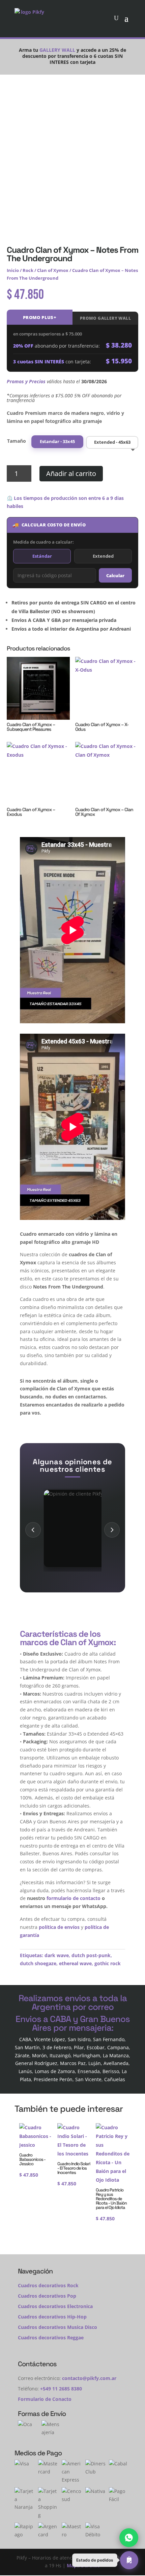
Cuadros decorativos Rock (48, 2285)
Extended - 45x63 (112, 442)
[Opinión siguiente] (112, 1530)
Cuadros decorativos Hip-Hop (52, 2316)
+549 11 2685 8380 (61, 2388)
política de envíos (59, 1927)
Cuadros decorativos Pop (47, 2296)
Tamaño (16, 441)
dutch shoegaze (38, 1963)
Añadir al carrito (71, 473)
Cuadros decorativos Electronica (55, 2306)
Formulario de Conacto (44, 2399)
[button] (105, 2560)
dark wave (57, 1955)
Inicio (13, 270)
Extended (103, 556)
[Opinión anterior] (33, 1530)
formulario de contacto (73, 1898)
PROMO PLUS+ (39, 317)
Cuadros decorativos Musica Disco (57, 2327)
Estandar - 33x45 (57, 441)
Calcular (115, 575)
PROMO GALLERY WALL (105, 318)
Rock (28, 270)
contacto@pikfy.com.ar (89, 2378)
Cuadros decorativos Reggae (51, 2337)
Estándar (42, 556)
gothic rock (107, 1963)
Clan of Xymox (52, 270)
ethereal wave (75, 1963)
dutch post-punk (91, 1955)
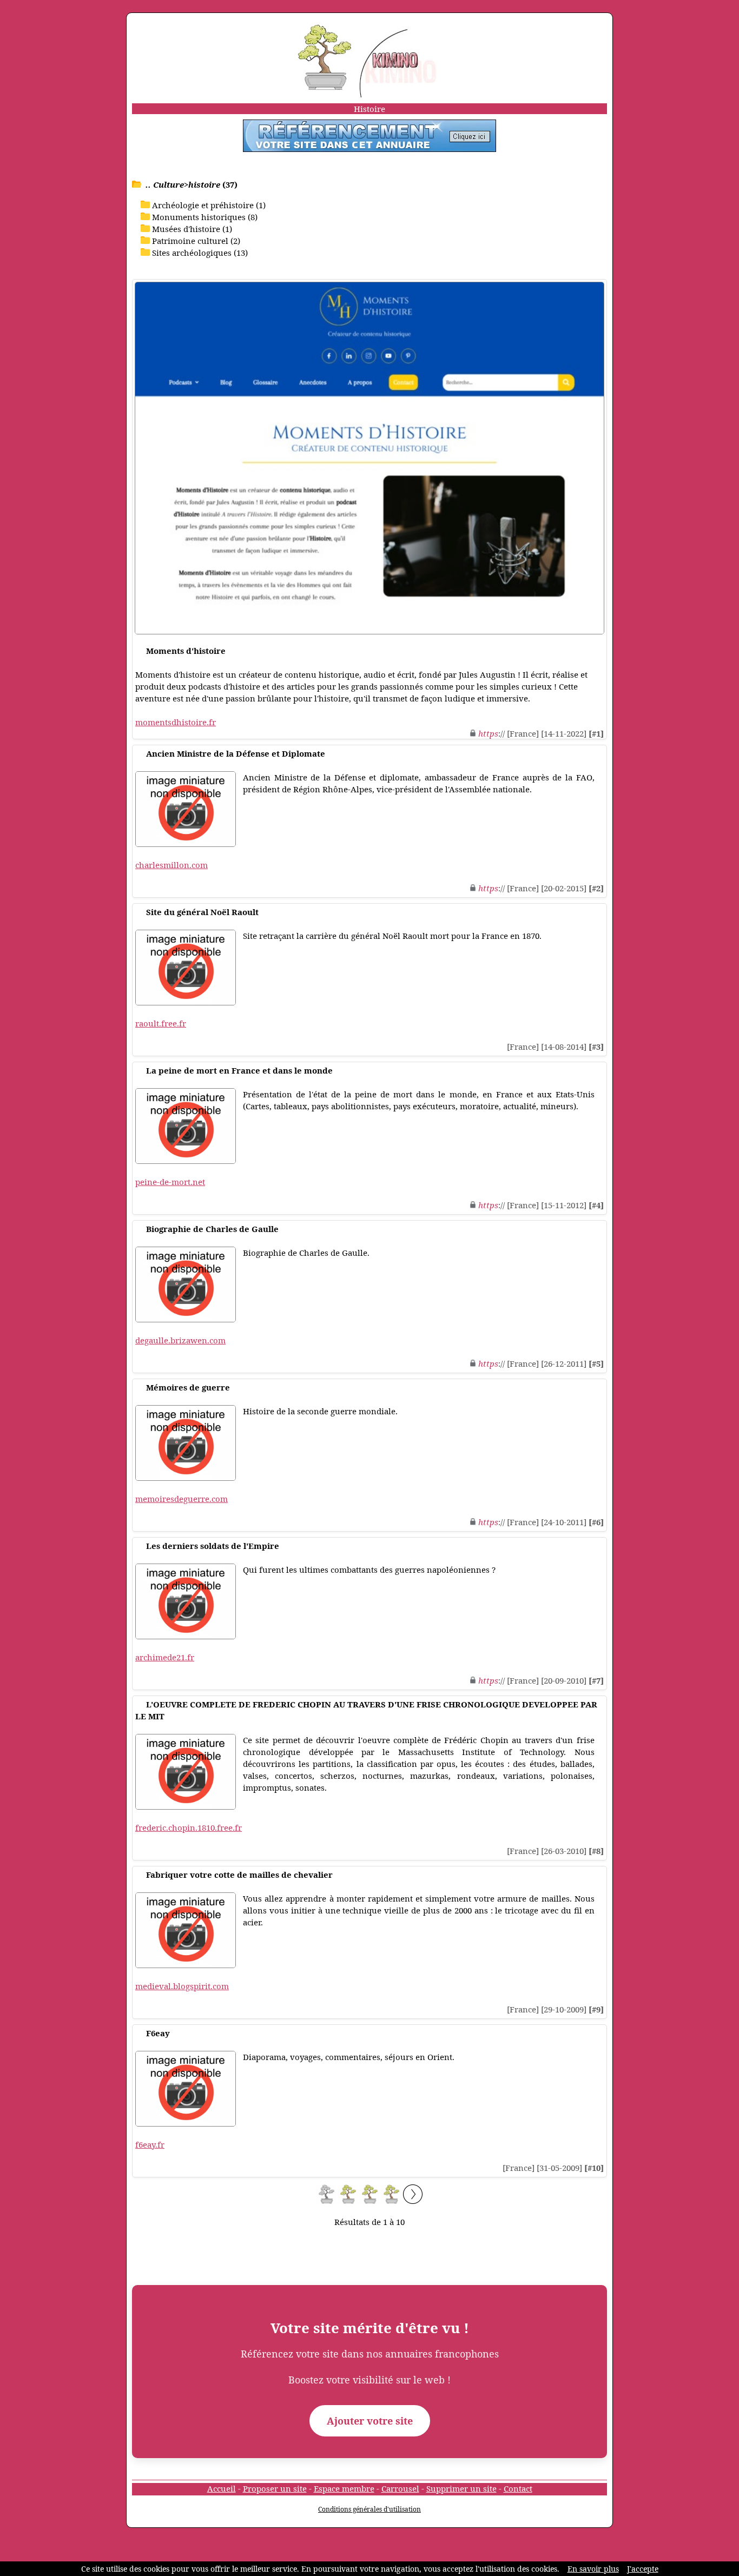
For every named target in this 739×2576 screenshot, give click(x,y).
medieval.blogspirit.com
* * * * * * *
Everything from the line with "[Opinión anterior] (33, 1530)" through the last line above must be repeated exactly, except the pictures.

• Answer section:
[Opinión anterior] (33, 1530)
formulario de contacto (73, 1898)
PROMO PLUS+ (39, 317)
Cuadros decorativos Musica Disco (57, 2327)
Estandar - 33x45 (57, 441)
Calcular (115, 575)
PROMO GALLERY WALL (105, 318)
Rock (28, 270)
contacto@pikfy.com.ar (89, 2378)
Cuadros decorativos Reggae (51, 2337)
Estándar (42, 556)
gothic rock (107, 1963)
Clan of Xymox (52, 270)
ethereal wave (75, 1963)
dutch post-punk (91, 1955)
For every named target in this 739×2576 screenshot, give click(x,y).
medieval.blogspirit.com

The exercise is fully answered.